##### Records

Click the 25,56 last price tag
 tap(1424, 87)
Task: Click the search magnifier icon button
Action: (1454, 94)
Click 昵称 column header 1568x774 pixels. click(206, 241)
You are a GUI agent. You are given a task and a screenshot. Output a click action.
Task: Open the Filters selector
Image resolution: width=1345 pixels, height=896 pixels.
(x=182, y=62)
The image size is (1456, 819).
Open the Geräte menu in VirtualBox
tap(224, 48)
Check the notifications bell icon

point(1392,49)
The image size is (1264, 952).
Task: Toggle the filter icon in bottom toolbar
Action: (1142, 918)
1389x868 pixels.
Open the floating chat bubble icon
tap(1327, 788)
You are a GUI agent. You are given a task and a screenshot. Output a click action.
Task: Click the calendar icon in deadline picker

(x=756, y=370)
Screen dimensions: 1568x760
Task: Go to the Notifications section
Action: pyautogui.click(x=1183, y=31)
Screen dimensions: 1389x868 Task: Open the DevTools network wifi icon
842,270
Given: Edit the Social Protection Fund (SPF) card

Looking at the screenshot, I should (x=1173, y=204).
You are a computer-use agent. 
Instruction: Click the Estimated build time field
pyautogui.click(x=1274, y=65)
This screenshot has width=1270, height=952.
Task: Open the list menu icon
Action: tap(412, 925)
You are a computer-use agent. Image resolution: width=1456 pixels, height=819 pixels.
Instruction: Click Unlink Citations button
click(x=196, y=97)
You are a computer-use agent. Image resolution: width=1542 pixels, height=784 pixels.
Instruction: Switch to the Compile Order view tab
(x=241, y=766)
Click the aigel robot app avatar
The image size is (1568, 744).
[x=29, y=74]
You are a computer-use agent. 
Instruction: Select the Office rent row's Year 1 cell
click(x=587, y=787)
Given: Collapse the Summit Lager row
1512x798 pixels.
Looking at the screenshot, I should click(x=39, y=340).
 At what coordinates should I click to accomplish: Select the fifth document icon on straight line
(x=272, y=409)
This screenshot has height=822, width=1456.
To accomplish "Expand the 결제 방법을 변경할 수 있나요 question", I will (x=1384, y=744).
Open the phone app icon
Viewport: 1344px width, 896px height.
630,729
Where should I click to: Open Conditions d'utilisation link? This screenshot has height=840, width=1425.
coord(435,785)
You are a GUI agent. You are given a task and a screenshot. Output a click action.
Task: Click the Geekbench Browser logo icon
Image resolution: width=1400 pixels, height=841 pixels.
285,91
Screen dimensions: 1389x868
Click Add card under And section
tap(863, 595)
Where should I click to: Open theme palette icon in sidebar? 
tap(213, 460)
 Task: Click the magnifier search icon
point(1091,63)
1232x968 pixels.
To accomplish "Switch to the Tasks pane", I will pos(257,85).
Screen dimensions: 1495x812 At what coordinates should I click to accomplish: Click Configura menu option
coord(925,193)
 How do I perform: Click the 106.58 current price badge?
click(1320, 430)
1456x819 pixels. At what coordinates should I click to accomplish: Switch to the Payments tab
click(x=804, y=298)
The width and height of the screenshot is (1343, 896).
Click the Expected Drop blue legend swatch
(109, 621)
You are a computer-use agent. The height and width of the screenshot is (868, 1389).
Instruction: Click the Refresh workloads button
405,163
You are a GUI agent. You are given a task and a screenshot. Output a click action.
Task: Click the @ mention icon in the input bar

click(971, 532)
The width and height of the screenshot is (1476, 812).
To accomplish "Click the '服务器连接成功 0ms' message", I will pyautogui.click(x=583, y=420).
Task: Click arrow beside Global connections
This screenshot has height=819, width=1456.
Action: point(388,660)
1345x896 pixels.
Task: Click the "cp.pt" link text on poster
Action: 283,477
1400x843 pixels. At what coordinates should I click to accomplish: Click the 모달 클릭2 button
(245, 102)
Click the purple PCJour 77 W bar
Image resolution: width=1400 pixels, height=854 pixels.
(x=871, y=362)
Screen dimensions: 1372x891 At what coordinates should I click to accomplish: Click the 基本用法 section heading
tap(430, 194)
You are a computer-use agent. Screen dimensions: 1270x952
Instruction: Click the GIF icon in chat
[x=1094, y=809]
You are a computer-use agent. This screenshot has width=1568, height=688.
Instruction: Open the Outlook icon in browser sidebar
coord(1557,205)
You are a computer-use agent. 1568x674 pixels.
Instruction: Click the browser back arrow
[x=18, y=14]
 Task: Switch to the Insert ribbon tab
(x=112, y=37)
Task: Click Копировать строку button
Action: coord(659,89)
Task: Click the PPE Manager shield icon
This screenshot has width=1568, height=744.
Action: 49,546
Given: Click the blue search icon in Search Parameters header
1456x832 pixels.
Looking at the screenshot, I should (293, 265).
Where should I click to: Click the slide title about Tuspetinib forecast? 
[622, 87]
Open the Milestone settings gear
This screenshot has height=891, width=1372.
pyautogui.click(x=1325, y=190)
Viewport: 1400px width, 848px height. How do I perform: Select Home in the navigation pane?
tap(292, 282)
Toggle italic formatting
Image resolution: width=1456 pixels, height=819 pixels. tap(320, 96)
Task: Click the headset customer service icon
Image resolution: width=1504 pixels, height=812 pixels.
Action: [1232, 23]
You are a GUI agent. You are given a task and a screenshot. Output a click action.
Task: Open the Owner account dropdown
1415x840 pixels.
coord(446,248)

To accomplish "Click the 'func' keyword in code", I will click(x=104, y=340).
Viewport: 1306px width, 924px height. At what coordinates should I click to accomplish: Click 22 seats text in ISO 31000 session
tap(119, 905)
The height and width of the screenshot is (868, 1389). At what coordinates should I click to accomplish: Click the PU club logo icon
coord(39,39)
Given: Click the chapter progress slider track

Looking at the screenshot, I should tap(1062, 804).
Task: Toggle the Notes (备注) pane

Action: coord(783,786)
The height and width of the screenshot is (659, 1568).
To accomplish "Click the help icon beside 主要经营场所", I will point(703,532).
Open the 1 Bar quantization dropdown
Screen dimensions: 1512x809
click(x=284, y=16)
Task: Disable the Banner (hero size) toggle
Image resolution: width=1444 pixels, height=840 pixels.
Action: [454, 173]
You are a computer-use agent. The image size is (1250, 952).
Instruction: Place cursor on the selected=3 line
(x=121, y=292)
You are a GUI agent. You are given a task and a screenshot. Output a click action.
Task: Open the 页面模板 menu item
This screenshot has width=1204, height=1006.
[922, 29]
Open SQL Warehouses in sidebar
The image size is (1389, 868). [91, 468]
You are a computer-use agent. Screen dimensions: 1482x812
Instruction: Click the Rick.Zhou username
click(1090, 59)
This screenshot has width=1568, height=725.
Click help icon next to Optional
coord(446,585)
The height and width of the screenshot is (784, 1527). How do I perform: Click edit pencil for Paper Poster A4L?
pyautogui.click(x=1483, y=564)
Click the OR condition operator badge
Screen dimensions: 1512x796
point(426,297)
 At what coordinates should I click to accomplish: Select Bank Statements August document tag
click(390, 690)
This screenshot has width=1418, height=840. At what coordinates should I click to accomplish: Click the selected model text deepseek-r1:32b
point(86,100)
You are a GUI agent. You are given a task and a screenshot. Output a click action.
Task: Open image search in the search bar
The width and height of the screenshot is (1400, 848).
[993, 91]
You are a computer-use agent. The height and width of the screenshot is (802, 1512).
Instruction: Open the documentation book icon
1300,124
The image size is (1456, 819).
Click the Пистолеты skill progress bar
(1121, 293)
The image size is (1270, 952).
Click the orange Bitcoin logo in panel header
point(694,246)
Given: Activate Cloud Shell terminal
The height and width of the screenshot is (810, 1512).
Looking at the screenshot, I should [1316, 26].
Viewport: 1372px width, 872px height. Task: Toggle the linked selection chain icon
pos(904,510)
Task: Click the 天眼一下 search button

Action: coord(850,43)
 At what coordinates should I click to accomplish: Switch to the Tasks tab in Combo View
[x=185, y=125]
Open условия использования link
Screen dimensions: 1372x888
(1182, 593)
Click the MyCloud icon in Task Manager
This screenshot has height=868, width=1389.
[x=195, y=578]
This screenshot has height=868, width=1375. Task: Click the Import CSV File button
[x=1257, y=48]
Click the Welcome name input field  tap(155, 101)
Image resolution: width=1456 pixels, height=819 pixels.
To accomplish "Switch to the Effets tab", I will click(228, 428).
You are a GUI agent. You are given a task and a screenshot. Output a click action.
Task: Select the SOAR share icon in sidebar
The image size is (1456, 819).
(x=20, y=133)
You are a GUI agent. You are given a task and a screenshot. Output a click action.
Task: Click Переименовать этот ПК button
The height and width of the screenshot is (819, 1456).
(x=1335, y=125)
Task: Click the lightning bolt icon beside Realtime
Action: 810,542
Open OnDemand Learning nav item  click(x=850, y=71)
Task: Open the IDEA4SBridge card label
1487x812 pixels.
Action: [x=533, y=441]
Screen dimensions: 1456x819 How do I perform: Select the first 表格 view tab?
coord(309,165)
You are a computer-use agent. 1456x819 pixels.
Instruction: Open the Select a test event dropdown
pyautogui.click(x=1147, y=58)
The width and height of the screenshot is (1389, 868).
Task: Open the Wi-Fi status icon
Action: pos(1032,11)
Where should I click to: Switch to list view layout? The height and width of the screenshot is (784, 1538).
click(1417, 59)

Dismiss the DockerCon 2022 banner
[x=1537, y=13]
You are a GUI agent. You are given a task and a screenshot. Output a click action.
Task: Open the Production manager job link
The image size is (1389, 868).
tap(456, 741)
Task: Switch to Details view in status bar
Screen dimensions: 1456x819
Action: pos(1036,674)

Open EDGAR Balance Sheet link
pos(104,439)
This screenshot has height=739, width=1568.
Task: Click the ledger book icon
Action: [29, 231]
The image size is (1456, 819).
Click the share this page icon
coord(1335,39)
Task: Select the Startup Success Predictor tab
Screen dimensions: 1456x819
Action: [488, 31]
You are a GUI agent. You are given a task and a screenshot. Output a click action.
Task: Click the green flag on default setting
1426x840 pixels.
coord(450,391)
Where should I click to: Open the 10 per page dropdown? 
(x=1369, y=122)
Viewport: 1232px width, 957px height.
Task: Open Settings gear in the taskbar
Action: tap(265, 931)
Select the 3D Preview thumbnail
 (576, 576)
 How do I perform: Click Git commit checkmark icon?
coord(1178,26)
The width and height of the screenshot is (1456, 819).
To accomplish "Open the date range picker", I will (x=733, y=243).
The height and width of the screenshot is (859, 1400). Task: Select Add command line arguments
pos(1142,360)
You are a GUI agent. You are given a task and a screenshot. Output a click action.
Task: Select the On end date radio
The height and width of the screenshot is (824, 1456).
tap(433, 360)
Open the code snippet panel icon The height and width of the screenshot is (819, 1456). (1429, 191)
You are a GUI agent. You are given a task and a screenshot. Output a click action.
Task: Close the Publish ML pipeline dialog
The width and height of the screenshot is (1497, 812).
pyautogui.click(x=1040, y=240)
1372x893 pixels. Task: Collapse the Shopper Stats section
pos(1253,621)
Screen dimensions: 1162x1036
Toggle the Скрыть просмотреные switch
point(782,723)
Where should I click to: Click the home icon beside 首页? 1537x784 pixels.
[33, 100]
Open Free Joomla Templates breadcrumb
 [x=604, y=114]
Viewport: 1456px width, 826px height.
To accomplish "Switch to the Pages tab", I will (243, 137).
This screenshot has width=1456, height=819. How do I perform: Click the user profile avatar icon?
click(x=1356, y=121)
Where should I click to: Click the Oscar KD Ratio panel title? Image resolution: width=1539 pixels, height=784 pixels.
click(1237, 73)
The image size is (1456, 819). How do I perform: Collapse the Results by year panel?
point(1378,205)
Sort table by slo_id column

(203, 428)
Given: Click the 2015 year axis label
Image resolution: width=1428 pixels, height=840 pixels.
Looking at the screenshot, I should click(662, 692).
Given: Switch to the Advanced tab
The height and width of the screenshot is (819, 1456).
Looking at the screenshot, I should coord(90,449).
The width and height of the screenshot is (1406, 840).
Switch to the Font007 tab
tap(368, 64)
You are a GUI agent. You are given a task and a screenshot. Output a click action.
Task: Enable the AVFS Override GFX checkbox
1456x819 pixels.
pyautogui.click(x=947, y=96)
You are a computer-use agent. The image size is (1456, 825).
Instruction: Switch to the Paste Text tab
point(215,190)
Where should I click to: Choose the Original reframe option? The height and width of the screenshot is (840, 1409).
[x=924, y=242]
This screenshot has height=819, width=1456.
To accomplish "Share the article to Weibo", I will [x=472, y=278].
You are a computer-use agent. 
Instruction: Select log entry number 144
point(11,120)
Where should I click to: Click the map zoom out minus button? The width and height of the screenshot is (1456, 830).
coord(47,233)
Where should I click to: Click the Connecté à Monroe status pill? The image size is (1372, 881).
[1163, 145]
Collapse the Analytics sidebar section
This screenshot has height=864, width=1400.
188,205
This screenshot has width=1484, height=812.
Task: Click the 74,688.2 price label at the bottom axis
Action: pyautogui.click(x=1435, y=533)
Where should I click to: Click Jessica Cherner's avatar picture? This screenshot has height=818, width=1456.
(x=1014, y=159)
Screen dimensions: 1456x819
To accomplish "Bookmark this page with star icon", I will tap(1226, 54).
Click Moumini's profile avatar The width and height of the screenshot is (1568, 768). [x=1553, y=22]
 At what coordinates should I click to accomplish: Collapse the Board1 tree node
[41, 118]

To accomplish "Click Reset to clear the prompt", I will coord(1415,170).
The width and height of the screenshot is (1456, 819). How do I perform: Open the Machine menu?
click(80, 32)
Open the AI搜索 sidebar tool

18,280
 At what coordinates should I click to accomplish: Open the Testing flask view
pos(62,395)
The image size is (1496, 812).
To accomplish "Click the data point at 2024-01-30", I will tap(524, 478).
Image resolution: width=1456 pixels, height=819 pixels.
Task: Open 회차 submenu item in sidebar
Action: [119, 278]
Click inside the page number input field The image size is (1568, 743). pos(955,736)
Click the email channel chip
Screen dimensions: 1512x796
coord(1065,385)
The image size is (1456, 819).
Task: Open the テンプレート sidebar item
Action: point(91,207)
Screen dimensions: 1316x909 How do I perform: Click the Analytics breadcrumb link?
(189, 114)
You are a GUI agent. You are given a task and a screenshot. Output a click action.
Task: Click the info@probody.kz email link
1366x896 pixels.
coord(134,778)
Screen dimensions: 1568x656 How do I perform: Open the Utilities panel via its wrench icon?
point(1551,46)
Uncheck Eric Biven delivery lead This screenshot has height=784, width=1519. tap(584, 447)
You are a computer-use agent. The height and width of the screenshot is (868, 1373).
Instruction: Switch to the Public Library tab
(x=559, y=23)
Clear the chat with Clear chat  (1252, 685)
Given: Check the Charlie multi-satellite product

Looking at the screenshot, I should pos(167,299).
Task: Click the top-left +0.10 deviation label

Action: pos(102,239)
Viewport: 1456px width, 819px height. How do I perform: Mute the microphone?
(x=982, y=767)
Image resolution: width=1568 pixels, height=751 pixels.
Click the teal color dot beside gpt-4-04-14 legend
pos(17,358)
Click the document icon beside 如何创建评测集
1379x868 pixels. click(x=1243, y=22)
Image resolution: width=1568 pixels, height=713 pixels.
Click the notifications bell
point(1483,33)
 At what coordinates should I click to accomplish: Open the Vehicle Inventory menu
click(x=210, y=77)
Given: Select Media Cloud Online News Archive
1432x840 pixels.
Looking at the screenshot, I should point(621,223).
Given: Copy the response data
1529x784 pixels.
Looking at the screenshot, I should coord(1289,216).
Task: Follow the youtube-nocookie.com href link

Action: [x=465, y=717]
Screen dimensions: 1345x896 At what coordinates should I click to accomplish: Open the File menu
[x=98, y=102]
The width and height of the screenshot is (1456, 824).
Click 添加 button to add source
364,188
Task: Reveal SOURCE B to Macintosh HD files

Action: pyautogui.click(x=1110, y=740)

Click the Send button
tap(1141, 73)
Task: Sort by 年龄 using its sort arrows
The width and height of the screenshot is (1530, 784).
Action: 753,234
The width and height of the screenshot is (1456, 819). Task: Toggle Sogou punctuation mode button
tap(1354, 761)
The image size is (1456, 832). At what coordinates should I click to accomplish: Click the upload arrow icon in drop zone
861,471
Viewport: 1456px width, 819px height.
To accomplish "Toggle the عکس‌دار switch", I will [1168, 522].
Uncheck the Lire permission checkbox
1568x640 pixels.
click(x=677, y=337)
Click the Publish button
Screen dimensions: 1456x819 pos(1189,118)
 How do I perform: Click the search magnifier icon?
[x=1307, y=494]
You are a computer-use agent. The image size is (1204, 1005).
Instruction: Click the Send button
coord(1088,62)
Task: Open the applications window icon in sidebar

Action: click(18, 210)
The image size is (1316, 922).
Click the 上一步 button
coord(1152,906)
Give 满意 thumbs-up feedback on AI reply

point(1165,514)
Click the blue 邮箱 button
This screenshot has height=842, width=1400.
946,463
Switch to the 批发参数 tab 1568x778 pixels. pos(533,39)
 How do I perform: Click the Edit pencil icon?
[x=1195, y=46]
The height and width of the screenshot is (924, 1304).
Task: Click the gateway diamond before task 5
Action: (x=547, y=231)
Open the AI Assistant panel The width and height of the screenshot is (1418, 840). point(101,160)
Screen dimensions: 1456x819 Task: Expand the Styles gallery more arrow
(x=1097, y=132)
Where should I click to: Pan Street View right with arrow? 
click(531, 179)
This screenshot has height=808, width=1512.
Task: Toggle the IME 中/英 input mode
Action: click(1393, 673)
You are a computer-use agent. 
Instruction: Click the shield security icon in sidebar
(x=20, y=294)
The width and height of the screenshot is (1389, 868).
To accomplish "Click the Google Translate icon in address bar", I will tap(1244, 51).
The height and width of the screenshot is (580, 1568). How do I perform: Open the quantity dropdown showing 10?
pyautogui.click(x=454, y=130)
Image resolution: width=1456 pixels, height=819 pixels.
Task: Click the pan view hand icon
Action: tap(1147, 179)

##########

Activity
Find every line in the records that has the word "date". Copy those lines.

Result for this exercise
To accomplish "Open the date range picker", I will (x=733, y=243).
Task: Select the On end date radio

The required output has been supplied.